Results 1 to 13 of 13
  1. #1
    Join Date
    Aug 2007
    Posts
    23

    Unanswered: got a intresting problem

    Hi All

    time1------insert into table----------uncommitted,flushed

    time2------drop table---------------uncommitted,flushed

    time3------backup online. -----------when finished ,the table will not be included in the image.

    time4------resotre.

    time5------roll forward. ----------------when it replays the step "insert into table", it cannot find the table in the resotred database , cauz the table is not included in the image. then, I wanna kown if it would populate an error?

    thanks a lot
    Last edited by myprotein; 08-15-07 at 08:25.

  2. #2
    Join Date
    Jan 2003
    Posts
    4,292
    Provided Answers: 5
    Have you actually had this happen? I would have thought that the backup image would include the table becuase the drop has not been committed and the rollforward would only process committed transactions so that steps 1 & 2 would not be applied.

    Andy

  3. #3
    Join Date
    Aug 2007
    Posts
    23
    not really.
    if flushed,the table would be deleted ,so the image would not include it.

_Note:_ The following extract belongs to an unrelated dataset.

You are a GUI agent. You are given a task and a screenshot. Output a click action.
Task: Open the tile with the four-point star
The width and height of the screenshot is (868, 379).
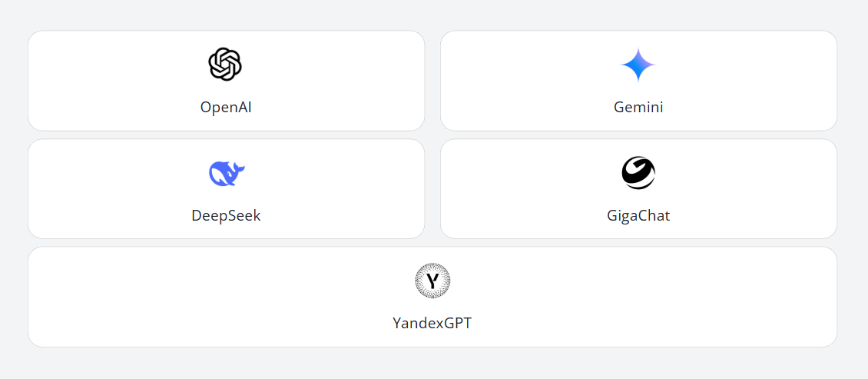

    rollforward start from the lsn which is higher than the min(lowtranlsn,minbuflsn),in this case, it will start from Time1, because "insert into" has not been committed.

    rollforward can be divided into 2 pahse, firstly , it redo(replay) from the min(lowtranlsn,minbuflsn) exactly, though some transactions hasn't been committed. secondly,it undo the transactions that hasn't been committed.
    Last edited by myprotein; 08-15-07 at 08:52.

  4. #4
    Join Date
    Jan 2003
    Posts
    4,292
    Provided Answers: 5
    First of all, steps 1 & 2 (as you have them written) have to be in the same unit of work (transaction). Otherwise step 2 will never be accomplished because there will be a lock on the table. Secondly, flushing is not the same as committing. If the table is dropped but not commited, it is still there.

    Andy

  5. #5
    Join Date
    Aug 2007
    Posts
    23
    thank for your post,andy

    you main that uncommitted flush just "mark" something on the table?

  6. #6
    Join Date
    Jan 2003
    Posts
    4,292
    Provided Answers: 5
    What DB2 version and OS are you using?

    Andy

  7. #7
    Join Date
    Aug 2007
    Posts
    23
    8.1, win2003enterprise

    this topic is just come from imagination,not true,and I haven't done any test about it

  8. #8
    Join Date
    Jan 2003
    Posts
    4,292
    Provided Answers: 5
    If you test this scenarion, I doubt it will do what you think.

    Andy

  9. #9
    Join Date
    Jan 2007
    Location
    Jena, Germany
    Posts
    2,721
    What does "flush" actually mean? Rollback/commit?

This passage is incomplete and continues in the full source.